Model Card for Simple Latin BERT

A simple BERT Masked Language Model for Latin for my portfolio, trained on Latin Corpora from the Classical Language Toolkit corpora.

NOT apt for production nor commercial use.
This model's performance is really poor, and it has not been evaluated.

This model comes with its own tokenizer! It will automatically use lowercase.

Check the training notebooks folder for the preprocessing and training scripts.

Inspired by

This repo, which has a BERT model for latin that is actually useful!
This tutorial
This tutorial
This tutorial

Model Card for Simple Latin BERT
Table of Contents
Table of Contents
Model Details
- Model Description
Uses
- Direct Use
- Downstream Use [Optional]
Training Details
- Training Data
- Training Procedure
  - Preprocessing
  - Speeds, Sizes, Times
Evaluation

Model Details

Model Description

A simple BERT Masked Language Model for Latin for my portfolio, trained on Latin Corpora from the Classical Language Toolkit corpora.

NOT apt for production nor commercial use.
This model's performance is really poor, and it has not been evaluated.

This model comes with its own tokenizer!

Check the notebooks folder for the preprocessing and training scripts.

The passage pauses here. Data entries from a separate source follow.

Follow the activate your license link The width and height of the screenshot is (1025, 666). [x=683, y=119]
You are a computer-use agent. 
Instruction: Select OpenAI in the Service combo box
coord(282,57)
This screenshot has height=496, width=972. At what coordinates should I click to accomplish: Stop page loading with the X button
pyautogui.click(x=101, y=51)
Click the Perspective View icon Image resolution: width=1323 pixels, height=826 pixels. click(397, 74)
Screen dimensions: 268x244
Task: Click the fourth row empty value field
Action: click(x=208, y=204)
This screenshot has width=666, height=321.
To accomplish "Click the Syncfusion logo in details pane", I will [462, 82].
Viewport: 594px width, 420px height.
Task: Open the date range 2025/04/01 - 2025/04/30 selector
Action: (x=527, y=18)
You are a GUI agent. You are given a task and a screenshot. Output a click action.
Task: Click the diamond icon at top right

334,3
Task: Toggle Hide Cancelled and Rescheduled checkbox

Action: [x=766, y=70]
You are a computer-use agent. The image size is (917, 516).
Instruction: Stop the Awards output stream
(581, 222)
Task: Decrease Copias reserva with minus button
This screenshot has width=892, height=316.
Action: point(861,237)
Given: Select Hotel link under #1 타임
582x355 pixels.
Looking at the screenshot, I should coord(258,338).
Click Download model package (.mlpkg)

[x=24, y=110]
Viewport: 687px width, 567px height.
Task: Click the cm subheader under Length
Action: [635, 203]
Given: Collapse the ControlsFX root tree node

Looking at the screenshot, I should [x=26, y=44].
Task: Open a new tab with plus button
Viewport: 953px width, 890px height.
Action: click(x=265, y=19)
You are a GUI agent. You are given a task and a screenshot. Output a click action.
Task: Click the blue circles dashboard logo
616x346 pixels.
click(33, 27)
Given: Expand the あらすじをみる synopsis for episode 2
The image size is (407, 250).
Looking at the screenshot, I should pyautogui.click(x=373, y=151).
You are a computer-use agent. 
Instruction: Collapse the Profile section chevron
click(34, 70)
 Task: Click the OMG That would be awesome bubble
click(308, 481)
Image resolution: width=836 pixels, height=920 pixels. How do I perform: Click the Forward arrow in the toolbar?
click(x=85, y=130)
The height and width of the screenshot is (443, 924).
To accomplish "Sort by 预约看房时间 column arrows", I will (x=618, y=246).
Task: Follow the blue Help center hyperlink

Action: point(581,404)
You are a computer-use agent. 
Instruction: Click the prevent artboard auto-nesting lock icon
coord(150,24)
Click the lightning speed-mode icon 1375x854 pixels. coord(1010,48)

Developed by: Luis Antonio VASQUEZ
Model type: Language model
Language(s) (NLP): la
License: mit

Uses

Direct Use

This model can be used directly for Masked Language Modelling.

Downstream Use

This model could be used as a base model for other NLP tasks, for example, Text Classification (that is, using transformers' BertForSequenceClassification)

Training Details

Training Data

The training data comes from the corpora freely available from the Classical Language Toolkit

The Latin Library
Latin section of the Perseus Digital Library
Latin section of the Tesserae Project
Corpus Grammaticorum Latinorum

Training Procedure

Preprocessing

For preprocessing, the raw text from each of the corpora was extracted by parsing. Then, it was lowercased and written onto txt files. Ideally, in these files one line would correspond to one sentence.

Other data from the corpora, like Entity Tags, POS Tags, etc., were discarded.

Training hyperparameters:

epochs: 1
Batch size: 64
Attention heads: 12
Hidden Layers: 12
Max input size: 512 tokens

Speeds, Sizes, Times

After having the dataset ready, training this model on a 16 GB Nvidia Graphics card took around 10 hours.

Evaluation

No evaluation was performed on this dataset.